Case study

Designing for Failure: What Happens When Your API Layer Goes Down

Adding resilience to a client app that depended on a flaky third-party API — circuit breakers, retries, and graceful degradation.

Node.jsTypeScript

Context

A side project I built depended on an external API for real-time data. The API was occasionally slow or returned errors. When it failed, our app would hang or show blank screens. Users had no idea what was going on. I needed to design for the case where the API is down — without building a full replica of the external service. The goal was: when the API fails, the app should degrade gracefully, not crash.

Constraints

  • No control over the external API — we couldn't fix their uptime
  • Solo project — the solution had to be simple enough to implement and maintain alone
  • Users needed some feedback — a blank screen was worse than a 'data temporarily unavailable' message

Architecture

I implemented a three-layer approach: retry with exponential backoff for transient failures, a circuit breaker to stop hammering the API when it's clearly down, and fallback responses when the circuit is open.

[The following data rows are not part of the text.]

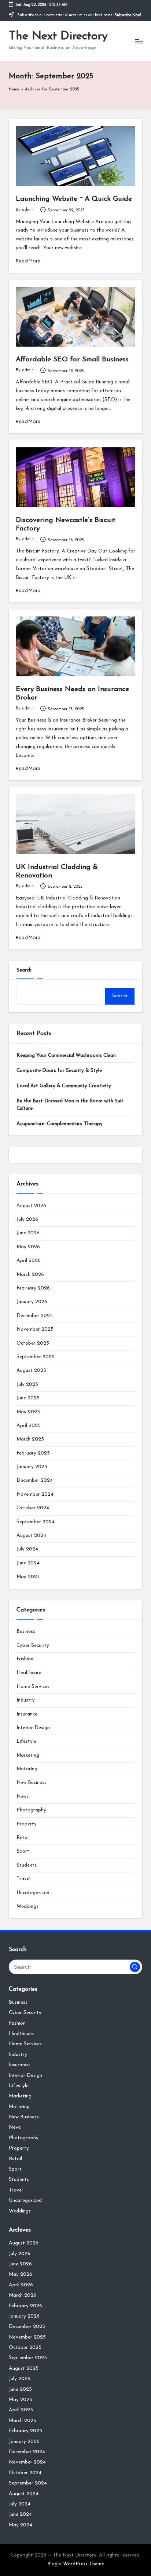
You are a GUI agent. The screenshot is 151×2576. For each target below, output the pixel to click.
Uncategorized (32, 1892)
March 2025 (30, 1439)
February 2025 (33, 1453)
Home (14, 89)
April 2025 (28, 1425)
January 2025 (31, 1466)
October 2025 (32, 1343)
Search (24, 970)
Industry (25, 1700)
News (22, 1796)
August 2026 (31, 1205)
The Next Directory (58, 36)
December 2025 (34, 1315)
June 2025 (28, 1398)
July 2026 (27, 1219)
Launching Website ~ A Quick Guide (74, 199)
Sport (22, 1851)
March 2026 (30, 1274)
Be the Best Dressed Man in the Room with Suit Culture (70, 1105)
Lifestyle (26, 1741)
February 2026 (33, 1288)
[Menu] (138, 41)
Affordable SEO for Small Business (72, 359)
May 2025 (28, 1412)
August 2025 (31, 1370)
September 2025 (35, 1357)
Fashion (24, 1659)
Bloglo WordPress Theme (75, 2564)
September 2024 (35, 1522)
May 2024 (28, 1576)
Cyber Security (32, 1645)
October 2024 (32, 1508)
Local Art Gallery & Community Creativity (63, 1086)
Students (26, 1865)
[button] (135, 1967)
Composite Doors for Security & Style (59, 1070)
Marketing (27, 1755)
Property (26, 1824)
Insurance (26, 1714)
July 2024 (27, 1549)
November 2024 (35, 1494)
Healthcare (28, 1672)
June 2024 (28, 1563)
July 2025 (27, 1384)
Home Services (32, 1686)
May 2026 (28, 1247)
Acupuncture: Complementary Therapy (59, 1123)
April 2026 (28, 1260)
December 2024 (34, 1480)
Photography (31, 1810)
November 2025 (35, 1329)
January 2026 (31, 1301)
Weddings (27, 1906)
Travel (23, 1878)
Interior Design (33, 1727)
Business (25, 1631)
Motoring (26, 1769)
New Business (31, 1782)
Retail (23, 1837)
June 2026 (28, 1233)
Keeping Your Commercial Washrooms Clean (66, 1055)
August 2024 (31, 1535)
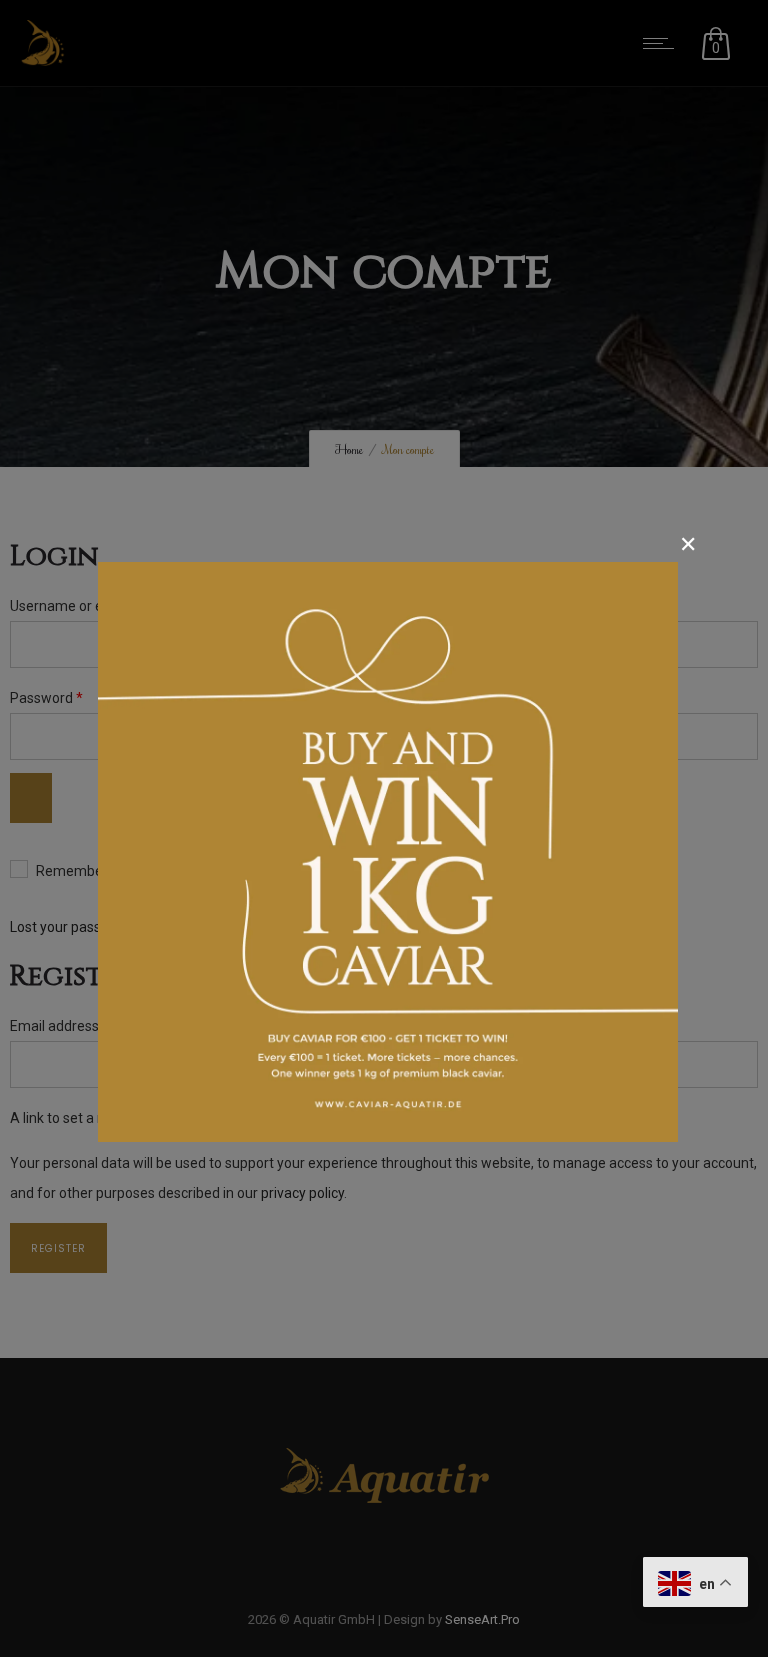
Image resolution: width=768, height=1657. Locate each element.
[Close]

The circuit breaker tracks failure rate; after N consecutive failures, it opens and fails fast for a cooldown period. During that period, the UI shows cached data (if we have it) or a clear 'service unavailable' state. I used a simple in-memory circuit breaker — no Redis, no distributed state — because this was a single-instance app. The key was defining what 'graceful' meant: we could show stale data, we could show a message, but we would never leave the user staring at a spinner forever.

Alternatives considered

  • Queue all API calls and process async: Overkill for a side project. The user needed near-real-time data; queuing would have added latency and complexity we didn't need.
  • Just retry with a fixed delay: Retrying without a circuit breaker means we keep hitting a down API, wasting resources and potentially making things worse. The circuit breaker stops the bleeding.

Lessons learned

  • Define what 'graceful degradation' means before you build it. For us it was: show cached or fallback UI, never infinite loading.
  • Circuit breakers are simple in concept, tricky in practice. Tuning the threshold and cooldown took a few iterations.
  • Users prefer a clear 'something is wrong' message over a spinner that never resolves.